Authorities know ‘how and why’ Fox movie exec Gavin Smith was killed


Los Angeles County sheriff’s officials said Thursday that detectives believe they know “how and why” Fox movie executive Gavin Smith was killed, saying that the discovery of his remains brought them closer to an arrest in the case.

Investigators have served dozens of warrants and collected hundreds of pieces of evidence in the investigation, which began when Smith, 57, was reported missing May 2, 2012, Sheriff’s Lt. Dave Dolson told reporters. His remains were discovered Oct. 26 in the desert north of Los Angeles, and were formally identified using dental records.

Dolson called the remains a “crucial piece of evidence.”

The “examination of the body will hopefully lead us to some additional leads and potentially help solidify an arrest and a conviction,” Dolson said.


He declined to go into detail about the investigation, but said evidence recovered from Smith’s car -- which was found at a Simi Valley storage facility in February 2013 – indicated the executive was killed inside the Mercedes-Benz.

There were also “indications” of some trauma to his body, Dolson said.

A convicted drug dealer, John Creech, was publicly named a “person of interest” in the case, and Dolson said he remained so as of Thursday.

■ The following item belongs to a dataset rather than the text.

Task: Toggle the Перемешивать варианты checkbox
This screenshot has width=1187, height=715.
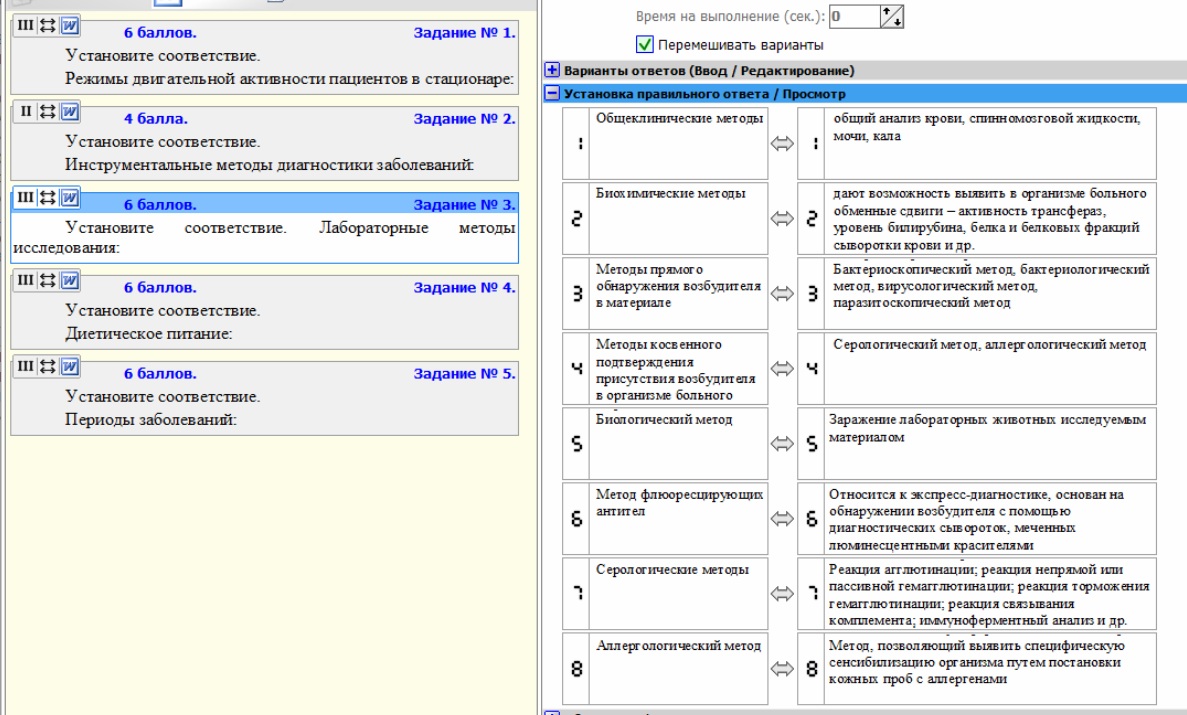Action: [x=644, y=45]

“At this point, we are not charging anybody with anything,” Dolson said. “We’re optimistic that some time in the future we’ll be able to.”

The exact manner in which Smith died hasn’t been determined, but he was probably killed at the direction of an individual and with the assistance of others experienced in violent crime, according to law enforcement sources who spoke on condition of anonymity because there are not authorized to publicly discuss the case.

Los Angeles County coroner’s officials said Thursday that they may never determine how exactly Smith was killed or how his remains turned up in the desert outside Palmdale.


“It could be months, if ever, worst-case scenario,” coroner’s Lt. David Smith said.

Palmdale resident Rocky Ramos first came across the skull while exploring a dirt road several miles from his home with his wife and granddaughter.

“I was tripping out man,” Ramos said Thursday, recounting the grim discovery the day before.

Ramos said the road he was exploring in his silver Toyota truck is known locally as a dumping spot. Ripped-up sofas, old mattresses and a blanket of spent 12-guage shotgun shell litter the sides of the road.

He said he hopped from his truck and began taking photos with his iPhone, nudging the skull over with his right foot to get various angles.

“It had no lower jaw or eye sockets,” Ramos recalled. “It had some hair on it, too,”

Ramos said he and his wife debated whether the skull was real and finally returned home where he showed the pictures to his daughter, who encouraged him to call the authorities.

He said he called the Sheriff’s Department to report his discovery. “Usually the police take a while to get here, but let me tell you, they were here pretty quick,” Ramos said.

Ramos said the deputies looked at the photos and asked him to take them to the location. When they reached the site, he said the deputies looked at the skull.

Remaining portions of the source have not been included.